= EXERCISE DESCRIPTION =
Look in the data below for the line that has "Click the Spillman Flex app icon", then print exactly every line from there through the line that has "This screenshot has height=651, width=835.", leaving pictures out.
**** SOURCE DATA
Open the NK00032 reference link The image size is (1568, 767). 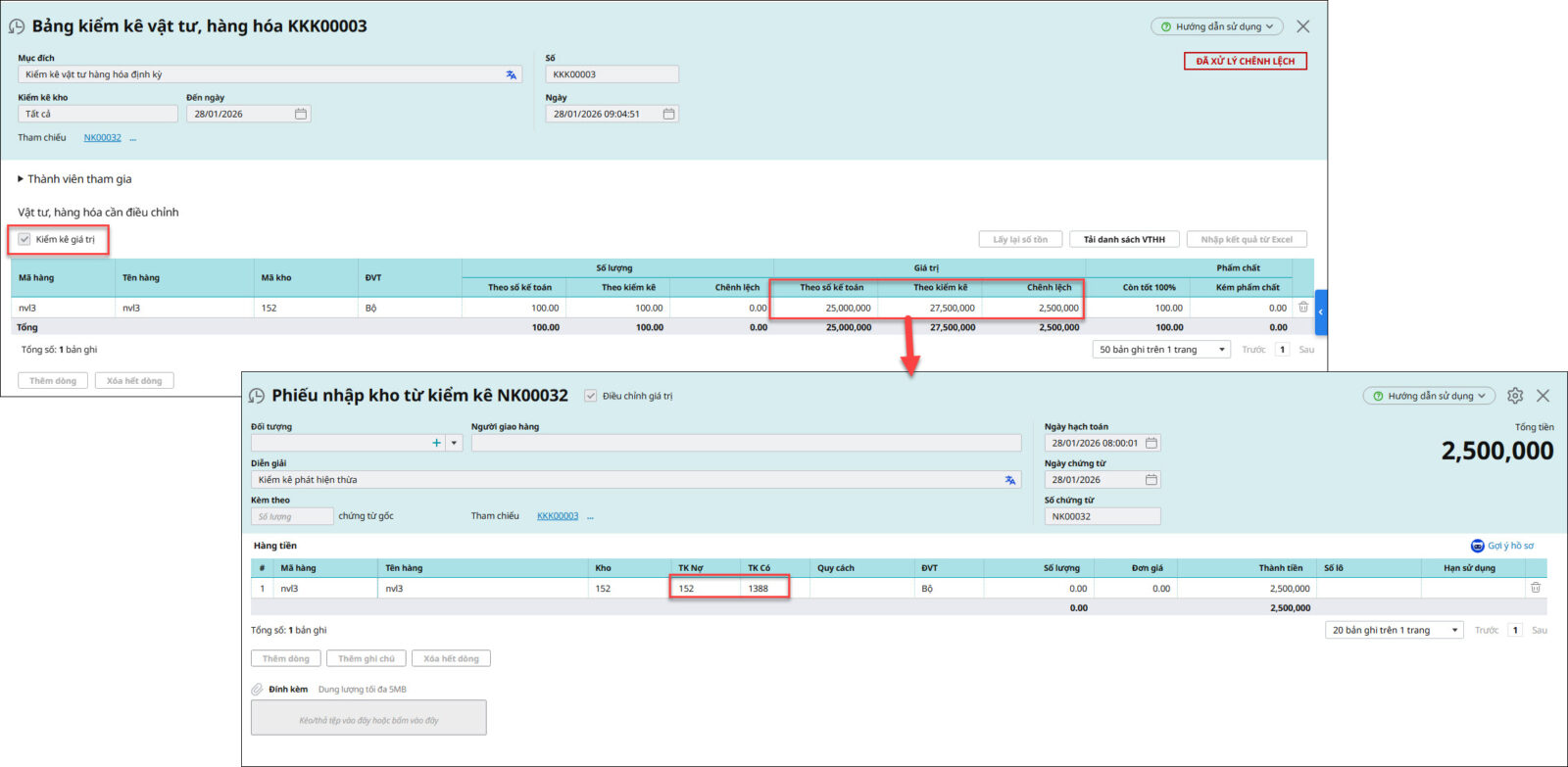coord(102,138)
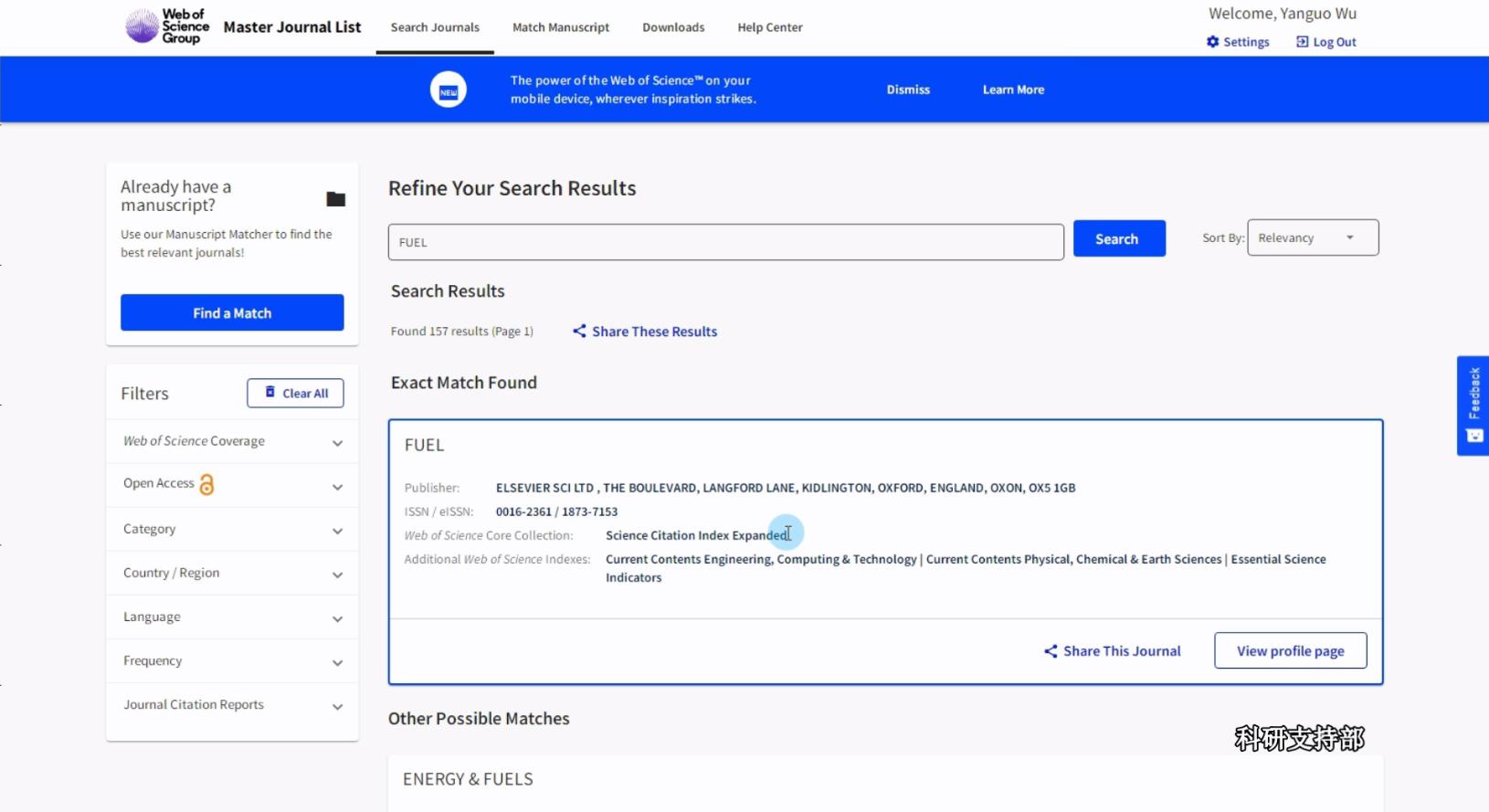Click the Web of Science Group logo
The image size is (1489, 812).
pos(167,26)
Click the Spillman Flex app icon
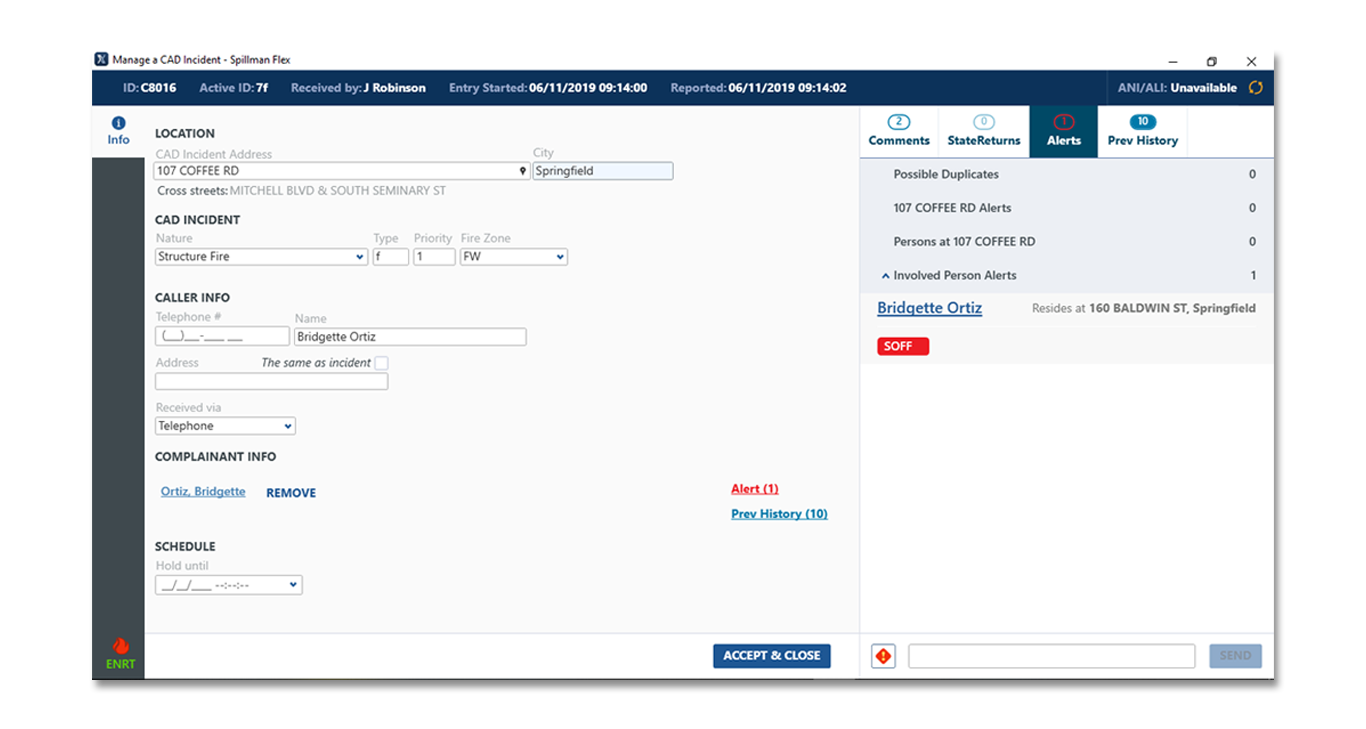 (x=101, y=60)
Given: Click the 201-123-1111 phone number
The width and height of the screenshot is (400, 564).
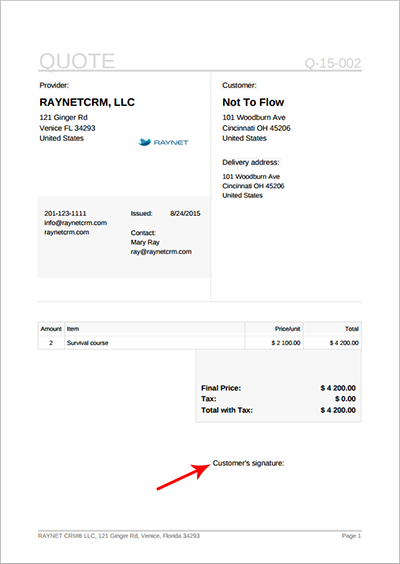Looking at the screenshot, I should (x=65, y=213).
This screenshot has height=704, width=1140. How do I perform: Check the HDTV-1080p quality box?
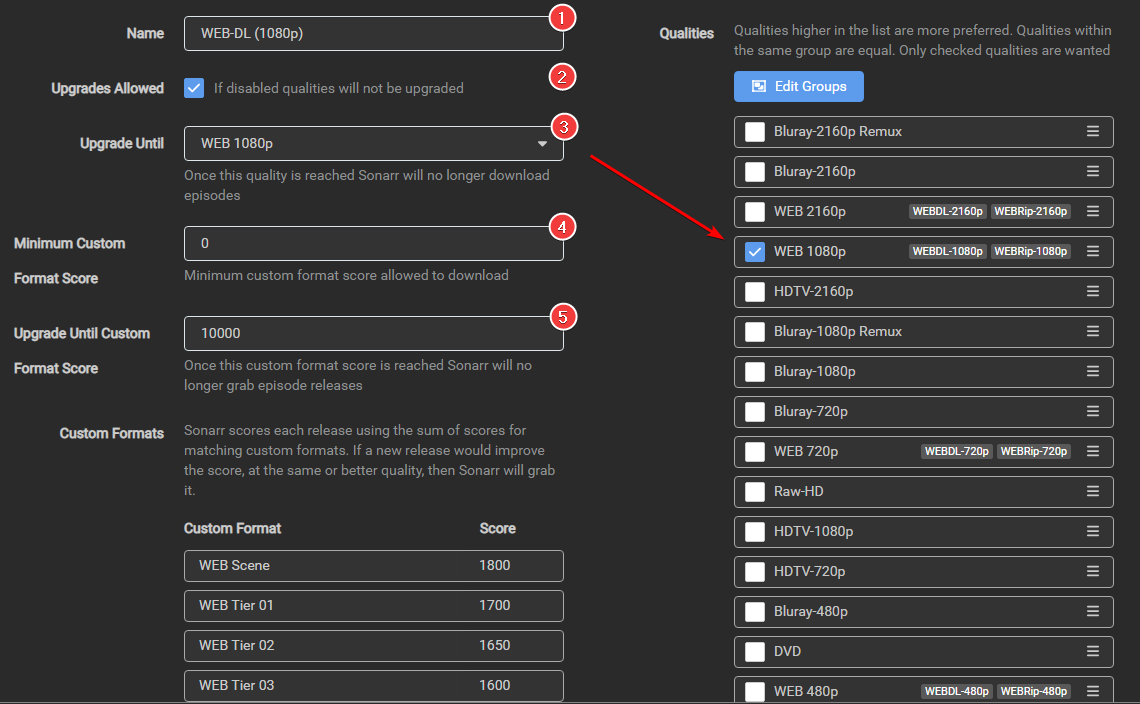coord(755,532)
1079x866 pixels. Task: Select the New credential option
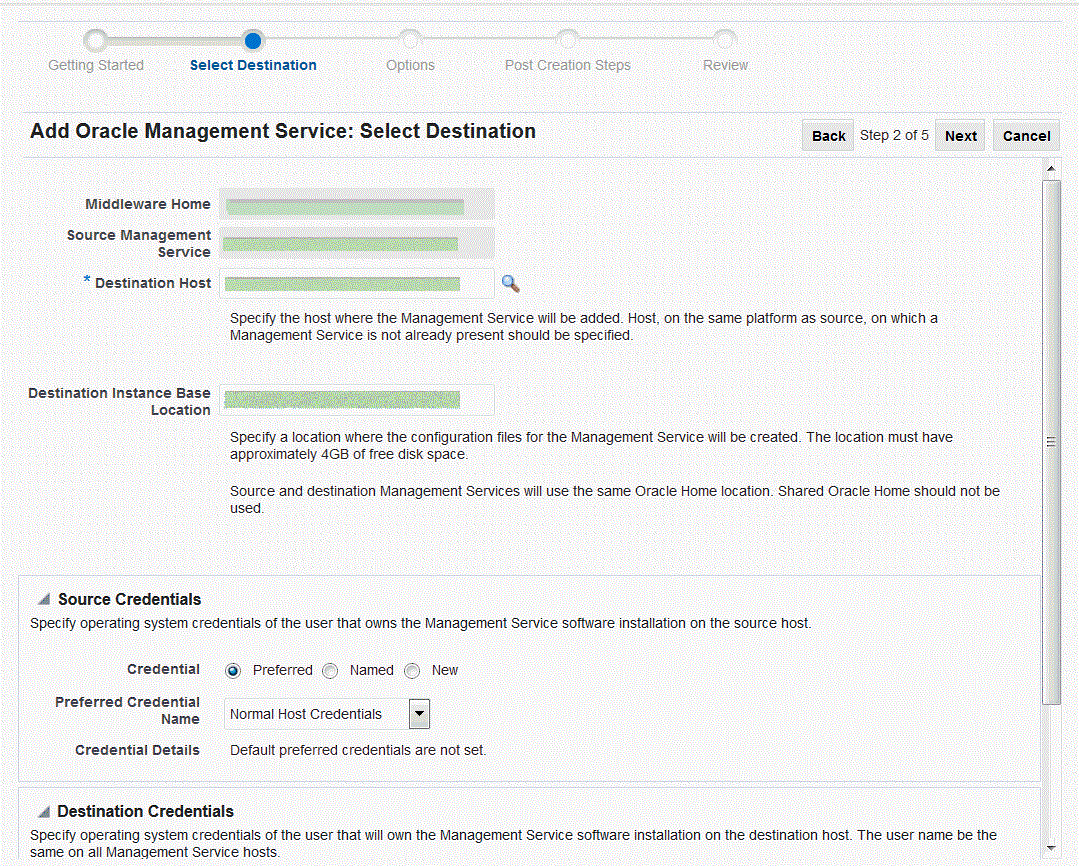tap(412, 670)

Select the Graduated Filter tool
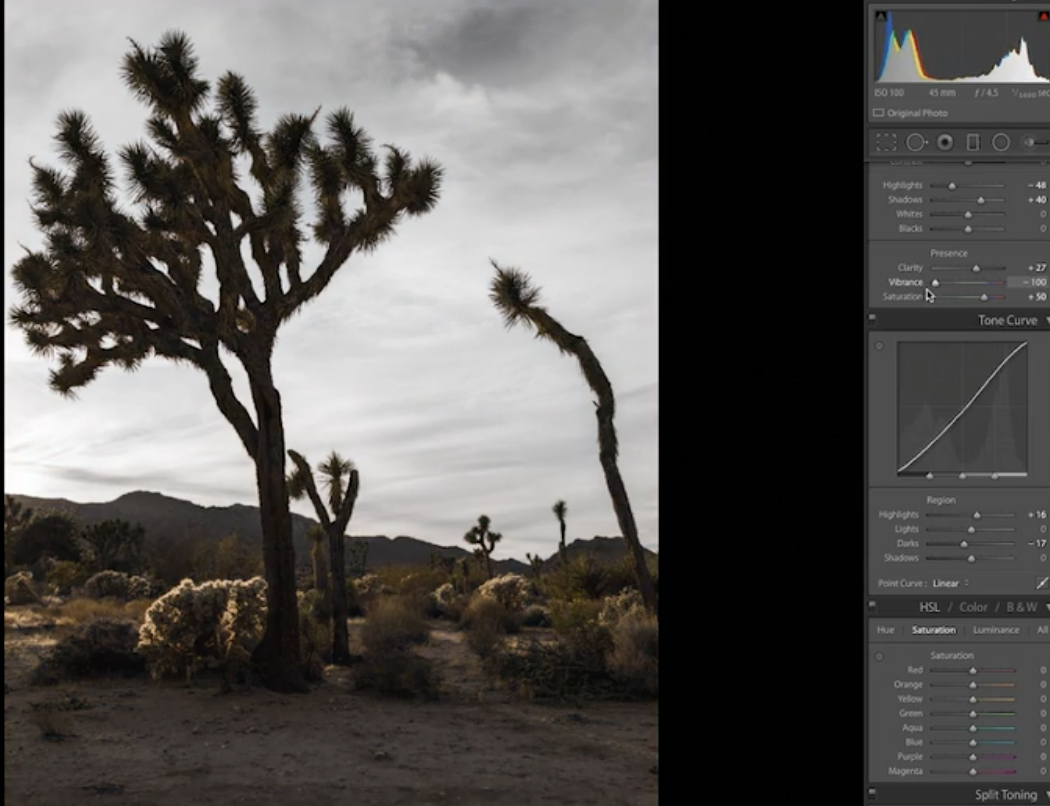coord(972,143)
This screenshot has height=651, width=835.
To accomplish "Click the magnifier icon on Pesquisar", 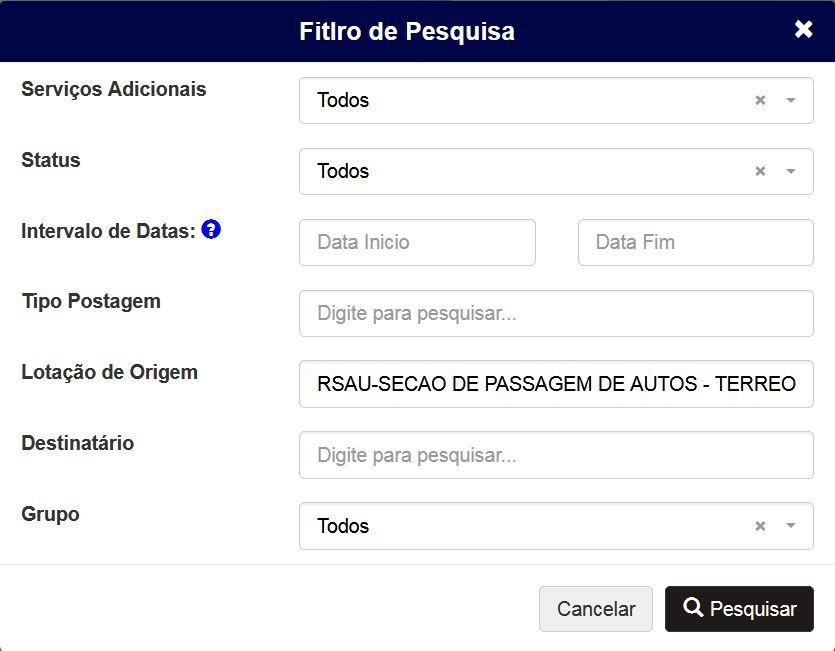I will (693, 607).
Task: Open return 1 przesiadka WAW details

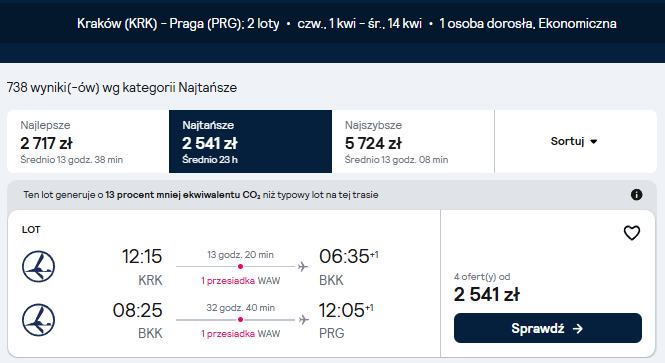Action: pos(240,334)
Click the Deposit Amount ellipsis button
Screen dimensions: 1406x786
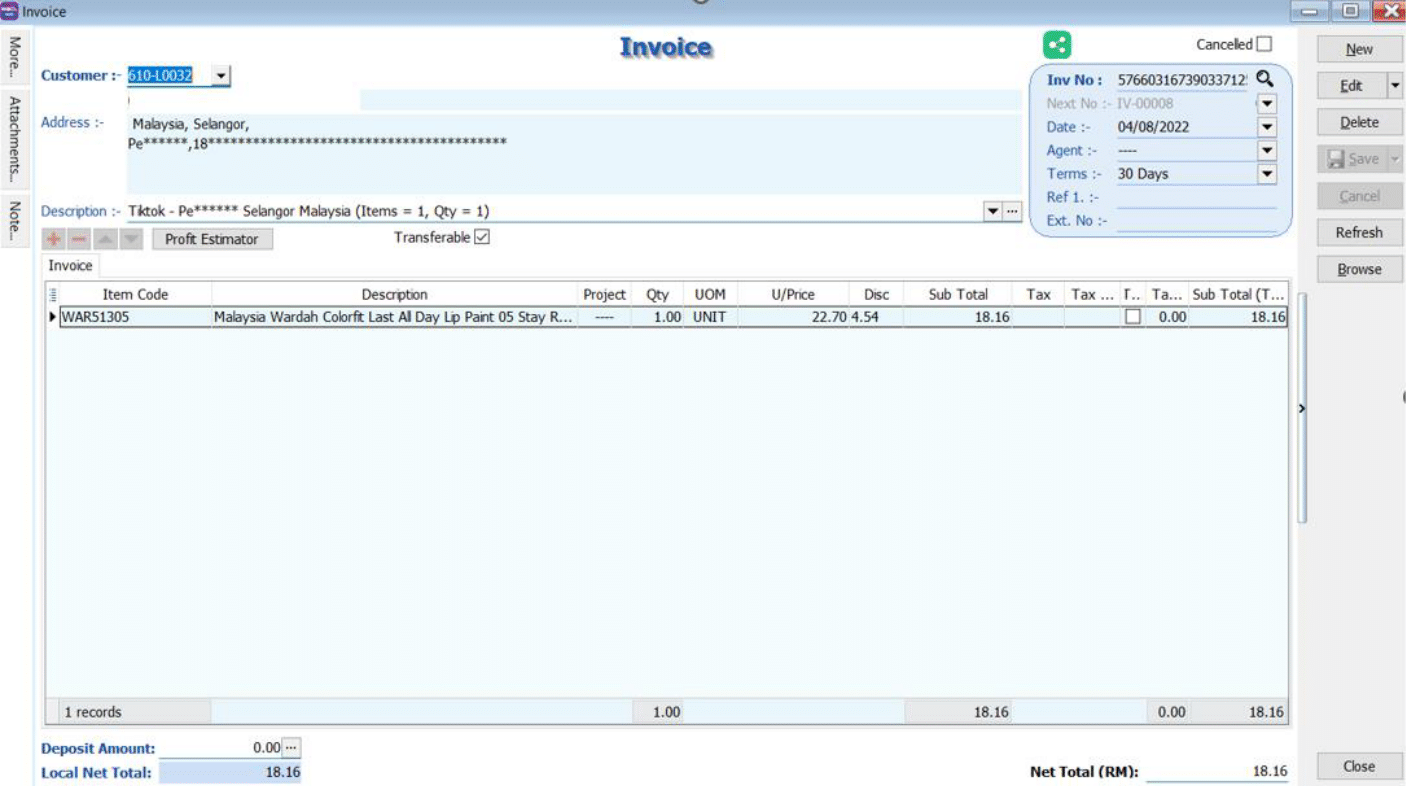[x=291, y=747]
********
= EXERCISE RESULT =
Click the Spillman Flex app icon
 (x=101, y=60)
Given: Click the 201-123-1111 phone number
The width and height of the screenshot is (400, 564).
Looking at the screenshot, I should (x=65, y=213).
This screenshot has height=704, width=1140. How do I perform: Check the HDTV-1080p quality box?
coord(755,532)
1079x866 pixels. Task: Select the New credential option
tap(412, 670)

Select the Graduated Filter tool
coord(972,143)
This screenshot has height=651, width=835.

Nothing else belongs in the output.